Where female freelancers write — and where they don’t
Lifestyle writing is one area where women can feel more confident about receiving a paycheck and a host of “women-friendly” mainstream publications — like Daily Mail of the Female and Gawker’s Jezebel – provides a pink background for women’s writing.
In Guardian, Lou Heinrich calls the explosion of news items and new media publications aimed at women “ pink slums ,” where topics like parenting, cooking, fashion, celebrities, beauty, body positivity, sex, and feminism dominate.
“Overall, amplifying women’s voices is positive and a step towards legitimizing the women’s experience,” Heinrich wrote to me in an email. “But smearing female writers with only female readers strengthens patriarchy: The idea that mainstream society is built by and for men. ”
Heinrich’s perception of women’s writing and opinions is consistent with front-page articles. Although the gender divide varies widely among publishers, the top editors and columnists on “big topics” are predominantly male, with politics 65 percent male ), sport ( 95 to 99 percent male ), literary criticism ( 53 to 78 percent male ), film Review ( 70 to 82 percent male ) and op-eds ( 75 to 85 percent male ) are some of the more serious examples.
As a freelance writer, I would even be wary of thinking it’s a long shot to refer this very article to four male editors at The Freelancer . While anecdotes clearly differ from established data, this is only the second time I have been hired by a male editor during a year of freelance writing.
Even with publications that specifically require submissions from women and minorities, men may still prevail. The positive Awl not recommended white men threw the ball in an attempt to level the playing field, but even with submissions set as is, one male editor asked not to be named, noting that “men are still one step ahead of women.” little on the pitches, and especially on the more ambitious pitches.”
“It’s really hard for me to draw on certain stories, especially ‘harsh’ ones,” she said. “The stories that people really care about me are stories about child sex trafficking and murders. Both are things worth covering up, but I can’t help but notice that they both involve women and children. When I put out other things — for example, the worker uprisings and subsequent violence — it was really hard for me to get a response. ”

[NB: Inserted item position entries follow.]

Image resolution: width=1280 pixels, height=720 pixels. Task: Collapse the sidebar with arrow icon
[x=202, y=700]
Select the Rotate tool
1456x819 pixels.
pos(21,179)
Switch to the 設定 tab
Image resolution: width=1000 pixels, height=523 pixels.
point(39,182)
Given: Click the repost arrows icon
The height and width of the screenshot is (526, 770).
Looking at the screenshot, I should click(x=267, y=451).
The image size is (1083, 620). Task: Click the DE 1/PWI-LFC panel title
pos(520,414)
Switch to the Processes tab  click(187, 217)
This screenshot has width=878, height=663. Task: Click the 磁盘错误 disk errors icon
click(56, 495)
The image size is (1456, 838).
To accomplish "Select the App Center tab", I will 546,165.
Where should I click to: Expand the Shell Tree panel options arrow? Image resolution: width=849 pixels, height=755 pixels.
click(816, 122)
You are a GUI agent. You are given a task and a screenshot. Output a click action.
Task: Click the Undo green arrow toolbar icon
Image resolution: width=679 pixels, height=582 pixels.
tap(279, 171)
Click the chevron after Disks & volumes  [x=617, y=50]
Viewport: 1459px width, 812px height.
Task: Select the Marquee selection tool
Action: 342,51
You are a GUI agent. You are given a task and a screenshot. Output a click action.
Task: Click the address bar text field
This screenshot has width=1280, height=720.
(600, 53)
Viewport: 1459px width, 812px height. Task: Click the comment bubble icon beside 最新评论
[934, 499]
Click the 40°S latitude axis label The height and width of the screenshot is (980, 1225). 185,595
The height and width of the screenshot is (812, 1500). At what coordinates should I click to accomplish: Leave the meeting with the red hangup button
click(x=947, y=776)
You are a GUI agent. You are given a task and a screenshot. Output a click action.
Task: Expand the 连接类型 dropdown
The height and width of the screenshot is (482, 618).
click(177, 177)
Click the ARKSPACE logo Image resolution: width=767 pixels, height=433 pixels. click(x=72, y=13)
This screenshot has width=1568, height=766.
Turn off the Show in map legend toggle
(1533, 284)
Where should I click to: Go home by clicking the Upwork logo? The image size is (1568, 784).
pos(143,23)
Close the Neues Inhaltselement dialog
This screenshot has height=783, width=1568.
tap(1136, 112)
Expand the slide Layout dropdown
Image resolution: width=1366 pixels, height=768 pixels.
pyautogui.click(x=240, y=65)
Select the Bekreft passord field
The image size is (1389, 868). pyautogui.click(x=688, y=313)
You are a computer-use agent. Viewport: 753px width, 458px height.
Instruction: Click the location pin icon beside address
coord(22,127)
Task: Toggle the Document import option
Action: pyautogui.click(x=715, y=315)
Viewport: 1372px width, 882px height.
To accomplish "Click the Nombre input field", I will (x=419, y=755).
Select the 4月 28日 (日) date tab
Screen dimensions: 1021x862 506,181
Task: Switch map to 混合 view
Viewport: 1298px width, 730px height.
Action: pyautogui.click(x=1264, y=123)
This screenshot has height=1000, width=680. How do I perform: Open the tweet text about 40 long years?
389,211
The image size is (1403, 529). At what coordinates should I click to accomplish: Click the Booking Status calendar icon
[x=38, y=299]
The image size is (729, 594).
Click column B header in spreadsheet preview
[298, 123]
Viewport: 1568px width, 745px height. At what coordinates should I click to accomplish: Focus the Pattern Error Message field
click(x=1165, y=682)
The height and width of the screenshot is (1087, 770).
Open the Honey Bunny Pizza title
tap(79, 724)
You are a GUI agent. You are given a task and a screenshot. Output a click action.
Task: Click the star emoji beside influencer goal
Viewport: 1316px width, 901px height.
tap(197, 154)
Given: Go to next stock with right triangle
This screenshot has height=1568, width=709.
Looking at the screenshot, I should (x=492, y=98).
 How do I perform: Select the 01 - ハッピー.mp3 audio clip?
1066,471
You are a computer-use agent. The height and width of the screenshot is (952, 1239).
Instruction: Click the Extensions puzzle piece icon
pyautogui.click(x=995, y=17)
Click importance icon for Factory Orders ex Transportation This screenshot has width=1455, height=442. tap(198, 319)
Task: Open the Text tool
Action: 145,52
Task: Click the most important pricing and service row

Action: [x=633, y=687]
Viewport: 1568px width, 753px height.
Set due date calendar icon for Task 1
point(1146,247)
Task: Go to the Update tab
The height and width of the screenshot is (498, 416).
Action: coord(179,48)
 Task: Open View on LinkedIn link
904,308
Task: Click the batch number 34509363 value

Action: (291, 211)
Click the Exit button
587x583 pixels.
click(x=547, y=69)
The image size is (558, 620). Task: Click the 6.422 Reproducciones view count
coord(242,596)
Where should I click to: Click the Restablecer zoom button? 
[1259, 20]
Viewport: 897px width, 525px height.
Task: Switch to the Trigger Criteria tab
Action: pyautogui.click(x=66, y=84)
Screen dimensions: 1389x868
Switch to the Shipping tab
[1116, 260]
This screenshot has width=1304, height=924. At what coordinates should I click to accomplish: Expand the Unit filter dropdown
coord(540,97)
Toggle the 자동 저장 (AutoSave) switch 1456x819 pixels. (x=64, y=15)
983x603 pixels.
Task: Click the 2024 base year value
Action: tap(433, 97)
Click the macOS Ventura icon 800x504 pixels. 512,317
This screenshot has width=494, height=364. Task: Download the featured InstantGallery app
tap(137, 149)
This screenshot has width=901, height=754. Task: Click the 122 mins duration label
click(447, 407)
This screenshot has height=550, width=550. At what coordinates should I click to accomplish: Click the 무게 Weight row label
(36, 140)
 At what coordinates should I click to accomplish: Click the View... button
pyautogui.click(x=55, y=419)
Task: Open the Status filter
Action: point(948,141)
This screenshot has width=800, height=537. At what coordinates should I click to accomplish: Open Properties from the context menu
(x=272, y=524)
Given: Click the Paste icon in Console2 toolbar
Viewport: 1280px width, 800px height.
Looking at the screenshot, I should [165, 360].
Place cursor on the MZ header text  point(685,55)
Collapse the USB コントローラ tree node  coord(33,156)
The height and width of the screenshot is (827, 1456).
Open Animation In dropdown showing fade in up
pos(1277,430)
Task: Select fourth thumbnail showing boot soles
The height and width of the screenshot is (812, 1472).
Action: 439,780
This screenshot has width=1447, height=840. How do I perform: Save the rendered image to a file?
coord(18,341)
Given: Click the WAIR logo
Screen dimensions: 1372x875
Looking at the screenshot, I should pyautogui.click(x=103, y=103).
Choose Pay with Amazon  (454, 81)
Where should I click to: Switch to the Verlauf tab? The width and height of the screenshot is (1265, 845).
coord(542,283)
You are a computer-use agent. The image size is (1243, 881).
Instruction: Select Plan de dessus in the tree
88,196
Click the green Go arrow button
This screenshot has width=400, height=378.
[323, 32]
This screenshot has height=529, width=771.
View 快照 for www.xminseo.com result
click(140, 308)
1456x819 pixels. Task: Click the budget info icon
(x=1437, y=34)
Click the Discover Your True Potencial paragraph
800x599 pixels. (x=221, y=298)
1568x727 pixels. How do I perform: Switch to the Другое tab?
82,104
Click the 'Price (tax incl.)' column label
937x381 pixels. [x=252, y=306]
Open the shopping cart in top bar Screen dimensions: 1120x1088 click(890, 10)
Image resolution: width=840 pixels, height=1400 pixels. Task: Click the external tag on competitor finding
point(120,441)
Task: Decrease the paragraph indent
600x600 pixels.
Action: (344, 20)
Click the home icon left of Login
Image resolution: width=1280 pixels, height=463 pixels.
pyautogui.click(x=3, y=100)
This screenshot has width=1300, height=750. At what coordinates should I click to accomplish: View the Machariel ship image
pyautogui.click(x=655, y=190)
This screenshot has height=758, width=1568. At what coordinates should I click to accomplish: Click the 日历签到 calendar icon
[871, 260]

STEM subjects are not much better. Project of counting along the lines of science, lasting 8 months study from 2014, revealed that while men and women wrote comparable numbers of STEM stories (855 from women to 867 from men), men wrote 81 percent of the features in Scientific Americans and 73 percent of the features in Wired .
Even experts on journalistic stories are overwhelmingly male.
In The New York TimesMale Ability cited from sources 3.4 times higher than women; In general, men are 76 percent The number of people featured in the news. Whether it is the result of pervasive patriarchy in which men tend to hold positions of power or from a tendency for male reporters and editors to look to other sources of men (or a combination of both). two), the result is an even more misleading presentation of the news.
Despite the many challenges female freelancers face, many have found that there are some perks to freelance writing “workplace”.
“Working almost exclusively online or by phone makes me feel more secure about pitches, interviews and other aspects of my job,” says Scott-Reid. “I worry that as a young female writer with a ‘next door girl’ appearance, if I have to face editors and audiences directly, it will be more difficult for me to present self. exclusively through my words. ”
Her advice for female freelancers trying to get into the game?
“Let your professional communication style and high-quality writing do the work for you,” she says. “In other words, do the best job you can, own your own work, and don’t give editors any reason to see you differently from anyone else.”
Binkowski’s advice is much more blunt: “Pretend you’re a white man.”